The world had changed a great deal, but the little rules, contracts and customs had not, which meant the world hadn’t actually changed at all.

In dem 2016 veröffentlichten Buch geht es um die 33-jährige Kim Jiyoung, die kürzlich heiratete und Mutter geworden ist. Dafür hat sie ihre Karriere an den Nagel gehangen und bleibt, wie so viele Frauen ihrer Generation auch, zuhause bei der Tochter. Doch alles, was sie für ihre neu gegründete Familie aufgeben musste, belastet sie so sehr, dass sie von einem Tag auf den anderen nicht mehr sie selbst zu sein scheint.

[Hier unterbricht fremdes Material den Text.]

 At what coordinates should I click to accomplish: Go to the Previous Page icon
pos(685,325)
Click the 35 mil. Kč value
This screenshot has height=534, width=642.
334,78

Kim Jiyoung, Born 1982 gleicht in seinem nüchternen, berichtenden Stil eher einer Biografie als einem Roman, mit zeitweise eingestreuten Statistiken und Fußnoten, wobei natürlich die Frage ist, wie viele der Begebenheiten fiktiv sind und wie viele auf realen Erfahrungen der Autorin oder Frauen aus ihrem Umfeld basieren. Dass die dargestellte gesellschaftliche Realität nicht ganz so abwegig ist, zeigt allerdings die Tatsache, dass es das erste Buch seit Shin Kyung-sooks Als Mutter verschwand (2009) ist, das sich in Südkorea über eine Millionen Mal verkaufte.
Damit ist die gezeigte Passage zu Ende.